Not everyone goes out partying or trick-or-treating. Here’s a list of some great scary movies to check out in the meantime!
In this in-depth list, you’ll find seven categories of horror movies you can check out. Not all of them are on Netflix, so if they sound appealing, you may have to do some digging for them.
Shaun of the Dead: Edgar Wright writes and directs this zombie flick starring Simon Pegg and Nick Frost. The film itself is a spoof of classic zombie movies like Night of the Living Dead yet contains enough originality, humour and action to put it above so many other zombie movies.
The Cabin in the Woods: What may look like an innocent horror movie is actually masked as a very unique and interesting horror movie. I can’t go in to many details without spoiling the film itself, so it’s best for you to check it out for yourself!
What We Do in the Shadows: Taika Waititi’s first major film dealing with vampires, werewolves and the troubles of flatmates serves as a hilarious film to check out with your friends.
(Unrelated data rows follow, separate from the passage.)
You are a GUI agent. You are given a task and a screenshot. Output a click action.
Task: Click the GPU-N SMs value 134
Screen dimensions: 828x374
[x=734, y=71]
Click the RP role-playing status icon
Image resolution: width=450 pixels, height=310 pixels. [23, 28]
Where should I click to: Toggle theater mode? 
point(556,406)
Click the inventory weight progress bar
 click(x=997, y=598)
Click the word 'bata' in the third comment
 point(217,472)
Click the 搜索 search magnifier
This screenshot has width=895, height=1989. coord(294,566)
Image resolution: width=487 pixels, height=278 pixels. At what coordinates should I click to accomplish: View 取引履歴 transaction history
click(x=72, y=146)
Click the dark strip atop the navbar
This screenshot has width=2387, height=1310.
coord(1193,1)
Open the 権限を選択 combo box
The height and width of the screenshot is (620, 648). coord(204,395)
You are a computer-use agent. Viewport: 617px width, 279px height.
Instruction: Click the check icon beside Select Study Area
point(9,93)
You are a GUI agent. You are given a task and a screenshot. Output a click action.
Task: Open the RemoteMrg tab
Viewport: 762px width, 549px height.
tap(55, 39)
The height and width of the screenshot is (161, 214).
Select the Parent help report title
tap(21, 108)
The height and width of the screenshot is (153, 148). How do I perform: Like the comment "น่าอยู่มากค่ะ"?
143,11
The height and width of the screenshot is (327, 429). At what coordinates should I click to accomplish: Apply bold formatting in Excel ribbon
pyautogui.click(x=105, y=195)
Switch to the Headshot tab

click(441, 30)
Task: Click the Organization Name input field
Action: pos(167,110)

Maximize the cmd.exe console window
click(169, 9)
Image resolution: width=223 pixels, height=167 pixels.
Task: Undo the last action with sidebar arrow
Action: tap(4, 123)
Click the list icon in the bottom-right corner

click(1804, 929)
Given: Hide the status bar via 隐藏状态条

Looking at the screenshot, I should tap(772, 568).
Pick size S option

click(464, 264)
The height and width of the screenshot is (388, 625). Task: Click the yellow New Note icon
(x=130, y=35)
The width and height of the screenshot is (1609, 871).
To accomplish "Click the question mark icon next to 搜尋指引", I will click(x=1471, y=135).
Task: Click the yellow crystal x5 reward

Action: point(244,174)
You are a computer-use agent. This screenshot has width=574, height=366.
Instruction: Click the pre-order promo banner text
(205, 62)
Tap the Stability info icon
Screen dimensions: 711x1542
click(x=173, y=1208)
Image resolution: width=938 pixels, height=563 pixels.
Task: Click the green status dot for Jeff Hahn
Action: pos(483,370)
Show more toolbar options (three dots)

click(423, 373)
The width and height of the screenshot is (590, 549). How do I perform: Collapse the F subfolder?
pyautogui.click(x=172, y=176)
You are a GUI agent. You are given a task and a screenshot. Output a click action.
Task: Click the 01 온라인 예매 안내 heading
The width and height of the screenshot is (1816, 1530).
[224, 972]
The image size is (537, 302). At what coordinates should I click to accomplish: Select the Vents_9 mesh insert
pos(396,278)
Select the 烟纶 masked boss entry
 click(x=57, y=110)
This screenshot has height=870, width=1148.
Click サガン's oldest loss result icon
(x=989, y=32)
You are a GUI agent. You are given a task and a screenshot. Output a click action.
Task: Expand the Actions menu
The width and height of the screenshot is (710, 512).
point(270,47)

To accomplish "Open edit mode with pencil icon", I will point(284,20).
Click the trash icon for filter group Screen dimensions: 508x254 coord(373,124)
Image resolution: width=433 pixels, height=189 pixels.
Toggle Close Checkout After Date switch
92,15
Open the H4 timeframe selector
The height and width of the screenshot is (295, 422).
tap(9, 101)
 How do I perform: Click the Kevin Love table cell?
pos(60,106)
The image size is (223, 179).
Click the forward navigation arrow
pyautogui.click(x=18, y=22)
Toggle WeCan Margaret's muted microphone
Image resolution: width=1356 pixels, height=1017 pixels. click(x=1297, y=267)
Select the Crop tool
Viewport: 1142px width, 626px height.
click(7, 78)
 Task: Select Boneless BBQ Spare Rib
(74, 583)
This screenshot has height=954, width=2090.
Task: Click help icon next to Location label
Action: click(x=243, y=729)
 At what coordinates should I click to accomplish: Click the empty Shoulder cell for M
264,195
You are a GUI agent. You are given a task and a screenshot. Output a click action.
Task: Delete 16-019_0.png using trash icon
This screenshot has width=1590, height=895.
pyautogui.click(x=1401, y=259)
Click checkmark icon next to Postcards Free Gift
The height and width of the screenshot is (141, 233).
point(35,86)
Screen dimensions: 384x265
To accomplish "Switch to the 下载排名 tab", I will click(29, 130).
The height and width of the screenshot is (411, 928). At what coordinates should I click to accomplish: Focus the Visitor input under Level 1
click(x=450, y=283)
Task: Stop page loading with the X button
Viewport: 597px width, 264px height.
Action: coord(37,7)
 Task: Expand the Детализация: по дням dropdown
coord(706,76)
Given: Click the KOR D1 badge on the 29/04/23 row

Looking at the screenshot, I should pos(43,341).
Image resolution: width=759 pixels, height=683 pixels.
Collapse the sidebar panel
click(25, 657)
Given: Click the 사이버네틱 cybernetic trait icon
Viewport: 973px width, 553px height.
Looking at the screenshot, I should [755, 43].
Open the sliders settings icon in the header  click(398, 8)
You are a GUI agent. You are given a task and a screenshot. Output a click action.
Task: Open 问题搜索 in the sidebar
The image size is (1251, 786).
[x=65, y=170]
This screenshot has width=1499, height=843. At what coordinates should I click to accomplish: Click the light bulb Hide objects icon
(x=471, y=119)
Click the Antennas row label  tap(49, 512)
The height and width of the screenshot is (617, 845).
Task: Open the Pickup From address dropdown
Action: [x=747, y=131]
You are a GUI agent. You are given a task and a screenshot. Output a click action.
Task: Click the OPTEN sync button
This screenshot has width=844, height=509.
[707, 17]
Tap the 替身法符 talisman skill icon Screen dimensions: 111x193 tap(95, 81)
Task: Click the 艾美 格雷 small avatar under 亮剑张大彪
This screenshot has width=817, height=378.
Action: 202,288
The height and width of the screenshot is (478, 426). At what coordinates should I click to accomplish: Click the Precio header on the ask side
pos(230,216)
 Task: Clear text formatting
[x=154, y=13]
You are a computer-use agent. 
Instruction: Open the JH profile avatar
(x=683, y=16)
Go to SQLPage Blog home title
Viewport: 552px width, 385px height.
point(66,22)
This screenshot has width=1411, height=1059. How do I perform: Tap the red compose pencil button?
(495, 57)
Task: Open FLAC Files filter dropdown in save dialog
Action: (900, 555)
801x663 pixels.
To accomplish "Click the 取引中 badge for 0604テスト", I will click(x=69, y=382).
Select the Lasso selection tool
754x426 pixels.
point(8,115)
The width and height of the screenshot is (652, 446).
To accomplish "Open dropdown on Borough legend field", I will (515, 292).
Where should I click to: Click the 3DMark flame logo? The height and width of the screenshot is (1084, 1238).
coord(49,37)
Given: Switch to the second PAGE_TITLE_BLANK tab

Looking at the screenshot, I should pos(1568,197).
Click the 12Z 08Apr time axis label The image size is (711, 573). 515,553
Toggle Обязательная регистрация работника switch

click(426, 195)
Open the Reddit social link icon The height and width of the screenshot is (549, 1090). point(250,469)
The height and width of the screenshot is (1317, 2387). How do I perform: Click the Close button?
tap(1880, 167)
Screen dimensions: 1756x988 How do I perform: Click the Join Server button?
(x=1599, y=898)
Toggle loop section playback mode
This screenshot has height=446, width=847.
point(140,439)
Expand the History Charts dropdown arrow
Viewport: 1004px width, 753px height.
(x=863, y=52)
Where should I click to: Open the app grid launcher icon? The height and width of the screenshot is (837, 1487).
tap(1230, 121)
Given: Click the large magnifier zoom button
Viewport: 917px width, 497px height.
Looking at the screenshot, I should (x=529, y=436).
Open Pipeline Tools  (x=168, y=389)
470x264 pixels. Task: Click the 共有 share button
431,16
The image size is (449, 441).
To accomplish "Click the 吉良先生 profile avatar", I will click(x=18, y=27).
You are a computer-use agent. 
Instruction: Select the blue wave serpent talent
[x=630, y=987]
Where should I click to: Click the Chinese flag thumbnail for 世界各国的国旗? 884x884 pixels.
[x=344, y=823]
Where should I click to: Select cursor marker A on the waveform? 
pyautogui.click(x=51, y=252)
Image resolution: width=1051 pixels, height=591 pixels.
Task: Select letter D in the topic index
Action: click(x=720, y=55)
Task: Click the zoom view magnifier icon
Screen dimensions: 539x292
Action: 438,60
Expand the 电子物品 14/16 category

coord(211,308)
If you like it, you can also watch the FX series of the same name which finished its first season a few months ago and is currently filming its second season.
Beetlejuice: A classic Tim Burton movie starring Michael Keaton as ‘the ghost with the most!’ Featuring the iconic imagery and spooky atmospheres that Burton is known for, Beetlejuice has become a staple of Halloween movies for a number of years now, not to mention making the Banana Boat song and dance iconic.
Dead Alive: From the director of The Lord of the Rings comes this raunchy and hilarious zombie comedy movie. Peter Jackson got his start in practical, low-budget horror films and Dead Alive (or Braindead, as its known in some regions) is a staple of not only comedy horror movies, but Jackson’s filmography as well.
SAW: James Wan’s thrilling and terrifying film took the world by storm (15 years ago today, to be exact) and rightly so. Loaded with brutal deaths and traps, the first film is one of eight films to check out with a reboot/remake on the way to reinvigorate the franchise.
Hostel: Eli Roth’s terrifying tail of American travellers ending up in a deadly scenario became infamous for a particular scene. If you’ve seen the movie, you know which one I’m referencing. No gore list is complete without Hostel, but you can go ahead and skip the two sequels.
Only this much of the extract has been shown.